A Work of Art • Massachusetts College of Art and Design President Katherine Sloan reports on five years as a hybrid public college living with reduced state appropriations but increased autonomy.
Debt-for-Diploma System • Tamara Draut, vice president of the New York City think tank Demos and author of Strapped: Why America’s 20- and 30-Somethings Can’t Get Ahead, explains how student-loan debt saddles college grads long after they earn degrees.
Among other articles in the Winter 2009 issue of NEJHE:
Educating All Learners for the New Economy • Cecilia Le and Richard Kazis of Boston-based Jobs for the Future outline the recent report they co-authored for the Nellie Mae Education Foundation on What It Takes to Succeed in the 21st Century – and How New Englanders Are Faring. With so many young people leaving school underprepared for the knowledge economy, Le and Kazis note, New England needs a more varied range of opportunities for learning, inside and outside traditional school buildings and time constraints.
The Future of the Skilled Labor Force • New England continues to attract college students from afar. But upon graduation, many leave to find jobs and start families, according to research by Alicia C. Sasser, senior economist at the New England Public Policy Center at the Federal Reserve Bank of Boston. Keeping those college grads in the region, Sasser writes, will hinge on internships, positive regional “branding” and, most of all, good jobs.

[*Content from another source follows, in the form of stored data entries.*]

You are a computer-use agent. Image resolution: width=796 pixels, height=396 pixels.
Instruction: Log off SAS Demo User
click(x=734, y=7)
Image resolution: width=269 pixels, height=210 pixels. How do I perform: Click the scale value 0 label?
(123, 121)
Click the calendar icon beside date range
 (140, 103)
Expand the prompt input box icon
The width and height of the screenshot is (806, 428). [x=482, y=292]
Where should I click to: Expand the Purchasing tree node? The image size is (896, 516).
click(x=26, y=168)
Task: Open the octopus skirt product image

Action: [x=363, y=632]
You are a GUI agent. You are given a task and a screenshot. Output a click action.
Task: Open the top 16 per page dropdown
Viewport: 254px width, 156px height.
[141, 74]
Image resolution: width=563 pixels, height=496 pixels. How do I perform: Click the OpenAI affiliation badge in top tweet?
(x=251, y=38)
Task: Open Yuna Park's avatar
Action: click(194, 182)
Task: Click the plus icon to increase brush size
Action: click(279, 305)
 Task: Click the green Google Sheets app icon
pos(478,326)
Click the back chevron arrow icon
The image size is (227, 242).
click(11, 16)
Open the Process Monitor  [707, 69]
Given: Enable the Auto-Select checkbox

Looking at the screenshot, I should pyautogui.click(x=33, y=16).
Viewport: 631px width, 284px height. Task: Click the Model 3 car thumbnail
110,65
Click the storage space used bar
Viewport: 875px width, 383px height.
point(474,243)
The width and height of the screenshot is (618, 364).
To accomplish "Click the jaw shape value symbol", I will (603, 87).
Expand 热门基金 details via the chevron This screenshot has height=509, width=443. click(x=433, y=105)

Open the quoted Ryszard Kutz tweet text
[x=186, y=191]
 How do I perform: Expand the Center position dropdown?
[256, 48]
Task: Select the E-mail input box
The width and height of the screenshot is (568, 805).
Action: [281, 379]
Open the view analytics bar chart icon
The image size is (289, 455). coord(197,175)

Why Our Graduates Are Settling In Other States • University of Maine economist Philip A. Trostel argues that a highly educated workforce attracts and creates good jobs and prosperity in a state. From the state’s economic perspective, he writes, it doesn’t matter if the jobs are filled by in-state or out-of-state graduates.
Insecure? • To prevent and respond to campus violence, New England colleges are overhauling their safety initiatives, beefing up communications systems, expanding counseling and helping faculty and staff detect warning signs in students. NEJHE editorial intern Alyssa Franzosa reports on the new state of readiness on college campuses.
Time for Higher Ed to Survive Crisis and Thrive • NEBHE President and CEO Michael K. Thomas explores how New England higher education can successfully weather the financial storm. He recommends that New England campuses work together to understand the impact of demographic change on student demand and hone competitive and collaborative responses. “We continue to sell eight-cylinder Cadillac Devilles,” writes Thomas, “when students want Smart Cars to zip quickly to their next career opportunity.”
Excellent New England • Each year, NEBHE recognizes higher education’s greatest champions with its annual New England Higher Education Excellence Awards. NEBHE Chair and Massachusetts State Sen. Joan Menard notes that with the economy in its worst shape since the Great Depression, the values exemplified by the 2009 award recipients are more important now than ever.
Back with a Crash • NEJHE executive editor John O. Harney discusses returning from a year of leave to a sense of déjà vu: a down economy licking at higher education.